> **THE TASK**
Restate each entry word for word, leaving nothing out.

Collected data entries:
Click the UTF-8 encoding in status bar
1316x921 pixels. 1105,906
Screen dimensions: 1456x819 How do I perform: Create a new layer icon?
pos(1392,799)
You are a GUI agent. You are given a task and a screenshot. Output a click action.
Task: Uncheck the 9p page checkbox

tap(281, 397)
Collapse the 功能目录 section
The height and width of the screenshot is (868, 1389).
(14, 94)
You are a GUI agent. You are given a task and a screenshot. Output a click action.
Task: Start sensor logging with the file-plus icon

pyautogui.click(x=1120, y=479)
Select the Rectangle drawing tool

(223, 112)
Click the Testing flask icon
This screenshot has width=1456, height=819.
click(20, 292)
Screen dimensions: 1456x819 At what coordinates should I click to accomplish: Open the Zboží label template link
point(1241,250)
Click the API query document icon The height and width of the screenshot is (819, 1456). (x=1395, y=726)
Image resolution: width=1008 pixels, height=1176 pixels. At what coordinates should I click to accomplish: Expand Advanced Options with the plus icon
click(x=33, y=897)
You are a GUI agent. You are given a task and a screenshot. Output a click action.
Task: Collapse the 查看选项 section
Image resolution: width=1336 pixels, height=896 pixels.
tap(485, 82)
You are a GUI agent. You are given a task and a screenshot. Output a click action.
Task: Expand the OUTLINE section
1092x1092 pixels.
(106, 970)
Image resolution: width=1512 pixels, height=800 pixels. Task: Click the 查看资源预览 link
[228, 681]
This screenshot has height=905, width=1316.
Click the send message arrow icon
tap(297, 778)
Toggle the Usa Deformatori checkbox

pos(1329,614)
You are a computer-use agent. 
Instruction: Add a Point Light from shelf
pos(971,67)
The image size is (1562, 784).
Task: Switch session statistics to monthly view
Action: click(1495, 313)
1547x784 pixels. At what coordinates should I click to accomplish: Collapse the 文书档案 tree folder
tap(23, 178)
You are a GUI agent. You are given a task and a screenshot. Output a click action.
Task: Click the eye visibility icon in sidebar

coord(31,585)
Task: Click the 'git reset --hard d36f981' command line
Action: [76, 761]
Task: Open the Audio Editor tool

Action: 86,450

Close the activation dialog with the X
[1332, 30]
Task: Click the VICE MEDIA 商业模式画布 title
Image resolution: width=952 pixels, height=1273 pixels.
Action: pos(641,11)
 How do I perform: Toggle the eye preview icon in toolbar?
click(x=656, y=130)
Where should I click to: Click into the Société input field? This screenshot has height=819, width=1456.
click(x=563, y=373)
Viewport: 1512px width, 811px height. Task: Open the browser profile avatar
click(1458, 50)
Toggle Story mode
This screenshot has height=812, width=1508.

> **WRITTEN SOLUTION**
Click the UTF-8 encoding in status bar
1316x921 pixels. 1105,906
Screen dimensions: 1456x819 How do I perform: Create a new layer icon?
pos(1392,799)
You are a GUI agent. You are given a task and a screenshot. Output a click action.
Task: Uncheck the 9p page checkbox

tap(281, 397)
Collapse the 功能目录 section
The height and width of the screenshot is (868, 1389).
(14, 94)
You are a GUI agent. You are given a task and a screenshot. Output a click action.
Task: Start sensor logging with the file-plus icon

pyautogui.click(x=1120, y=479)
Select the Rectangle drawing tool

(223, 112)
Click the Testing flask icon
This screenshot has width=1456, height=819.
click(20, 292)
Screen dimensions: 1456x819 At what coordinates should I click to accomplish: Open the Zboží label template link
point(1241,250)
Click the API query document icon The height and width of the screenshot is (819, 1456). (x=1395, y=726)
Image resolution: width=1008 pixels, height=1176 pixels. At what coordinates should I click to accomplish: Expand Advanced Options with the plus icon
click(x=33, y=897)
You are a GUI agent. You are given a task and a screenshot. Output a click action.
Task: Collapse the 查看选项 section
Image resolution: width=1336 pixels, height=896 pixels.
tap(485, 82)
You are a GUI agent. You are given a task and a screenshot. Output a click action.
Task: Expand the OUTLINE section
1092x1092 pixels.
(106, 970)
Image resolution: width=1512 pixels, height=800 pixels. Task: Click the 查看资源预览 link
[228, 681]
This screenshot has height=905, width=1316.
Click the send message arrow icon
tap(297, 778)
Toggle the Usa Deformatori checkbox

pos(1329,614)
You are a computer-use agent. 
Instruction: Add a Point Light from shelf
pos(971,67)
The image size is (1562, 784).
Task: Switch session statistics to monthly view
Action: click(1495, 313)
1547x784 pixels. At what coordinates should I click to accomplish: Collapse the 文书档案 tree folder
tap(23, 178)
You are a GUI agent. You are given a task and a screenshot. Output a click action.
Task: Click the eye visibility icon in sidebar

coord(31,585)
Task: Click the 'git reset --hard d36f981' command line
Action: [76, 761]
Task: Open the Audio Editor tool

Action: 86,450

Close the activation dialog with the X
[1332, 30]
Task: Click the VICE MEDIA 商业模式画布 title
Image resolution: width=952 pixels, height=1273 pixels.
Action: pos(641,11)
 How do I perform: Toggle the eye preview icon in toolbar?
click(x=656, y=130)
Where should I click to: Click into the Société input field? This screenshot has height=819, width=1456.
click(x=563, y=373)
Viewport: 1512px width, 811px height. Task: Open the browser profile avatar
click(1458, 50)
Toggle Story mode
This screenshot has height=812, width=1508.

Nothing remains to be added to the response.